Soudain, tout est jaune et des nuages apparaissent dans le ciel, dans le pire des cas, il pleut même du «sang». Ce qui semble être le début de l'apocalypse est en fait un phénomène météorologique auquel nous assistons plusieurs fois par an en Suisse: la poussière du Sahara.
Actuellement, les particules de poussière viennent d'atteindre le sud de l'Europe. Selon les prévisions de Copernicus, le service de surveillance de l'atmosphère de l'Union européenne (UE), le mur rouge orange devrait également recouvrir la Suisse à la fin de la semaine. Mais qu'apporte cette situation météorologique? Et est-elle dangereuse?
Lançons par les bases: la poussière provient du désert du Sahara. Ici, les vents, l'érosion, mais aussi l'altération chimique, fragmentent les roches en éléments de plus en plus petits et la poussière se forme. Les minéraux subsistent selon le type d'altération. La poussière du Sahara contient beaucoup de calcium et de magnésium, c'est pourquoi on l'appelle aussi poussière minérale. Lorsque ces particules se retrouvent dans l'air, on les appelle aérosols ou poussières fines.

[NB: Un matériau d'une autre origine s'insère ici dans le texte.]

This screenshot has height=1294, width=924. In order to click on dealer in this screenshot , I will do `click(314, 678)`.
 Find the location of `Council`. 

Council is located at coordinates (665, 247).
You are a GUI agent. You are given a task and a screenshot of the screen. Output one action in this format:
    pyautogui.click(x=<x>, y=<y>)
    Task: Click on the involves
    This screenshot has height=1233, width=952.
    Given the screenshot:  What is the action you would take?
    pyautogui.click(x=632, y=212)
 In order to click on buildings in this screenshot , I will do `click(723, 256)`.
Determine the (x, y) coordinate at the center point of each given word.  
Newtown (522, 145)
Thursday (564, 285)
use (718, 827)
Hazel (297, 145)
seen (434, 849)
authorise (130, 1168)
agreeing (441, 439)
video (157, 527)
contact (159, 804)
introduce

Si le sol du désert du Sahara est fortement chauffé, il se produit des turbulences thermiques qui font tourbillonner les particules de poussière à plusieurs milliers de mètres dans l'air. Si le sol se refroidit entre-temps, il se forme une couche d'air que les aérosols ne peuvent plus traverser. Si aucun vent ne souffle alors, les particules peuvent rester plusieurs mois à cette altitude sous forme d'aérosols.
Mais la poussière du Sahara est souvent dispersée dans presque toutes les régions du monde. Une grande partie arrive en Amérique du Sud par les alizés (réd: l'alizé est un vent régulier des régions intertropicales, soufflant d'est en ouest). En revanche, pour que la poussière parvienne jusqu'à nous, dans le nord, il faut qu'il y ait une certaine situation météorologique: si une zone de basse pression se forme au-dessus de la Méditerranée, de l'air froid s'écoule à basse altitude d'Europe vers l'Afrique, tandis qu'en altitude, des masses d'air chaud contenant des particules de poussière se déplacent vers l'Europe.
Ainsi, un événement de poussière du Sahara se produit et le ciel de la Suisse se colore de jaune à rouge. En Suisse, ces événements sont mesurés, depuis 2001, par une station de mesure de MétéoSuisse située sur le Jungfraujoch (col entre le Mönch et la Jungfrau) dans l'Oberland bernois. Ils se produisent le plus souvent au printemps ou en automne, lorsque les dépressions méditerranéennes sont particulièrement fréquentes.
La série de données de MétéoSuisse montre que la moitié des épisodes de poussière du Sahara s'estompent après quelques heures déjà. Seul un quart environ dure plus d'une journée. Chaque année, entre 10 et 35 événements sont mesurés sur le Jungfraujoch.
Lorsque des précipitations se produisent pendant les épisodes de poussière du Sahara, on parle familièrement de «pluie de sang». Cela s'explique par le fait que les aérosols riches en fer laissent des dépôts de couleur rouille. Au 19e siècle, on croyait encore qu'il existait une couche de poussière permanente dans l'atmosphère, mais on sait désormais que les dépôts proviennent de la poussière du Sahara.
La poussière du Sahara comprime la quantité de particules au-dessus de la Suisse. Cela a pour conséquence que les températures restent basses malgré un air plus chaud. La raison en est que les particules réfléchissent une partie des rayons du soleil et que la quantité de rayonnement est donc plus faible. En outre, de l'eau se condense sur les particules de poussière minérale, surtout en haute altitude. Cela entraîne une formation accrue de nuages.
C'est à peine croyable, mais la poussière du Sahara est la principale source de nutriments pour la forêt tropicale amazonienne. L'approvisionnement des forêts par le biais des minéraux constitue quasiment une fertilisation naturelle. Les chercheurs supposent que la poussière du Sahara contribue davantage aux variations de température que l'on ne le pensait jusqu'à présent.
Or, la poussière minérale pourrait également jouer un rôle dans la formation des ouragans au-dessus de l'Atlantique. Les météorologues pensent désormais que les particules influencent la force d'un ouragan.
En effet, les épisodes de poussière du Sahara entraînent une augmentation de la pollution de l'air en Suisse. La présence de particules de poussière fine dans l'air est particulièrement pénible pour les personnes allergiques. En petites concentrations, la poussière du Sahara ne provoque, toutefois, pas de dommages pour la santé des personnes en bonne santé.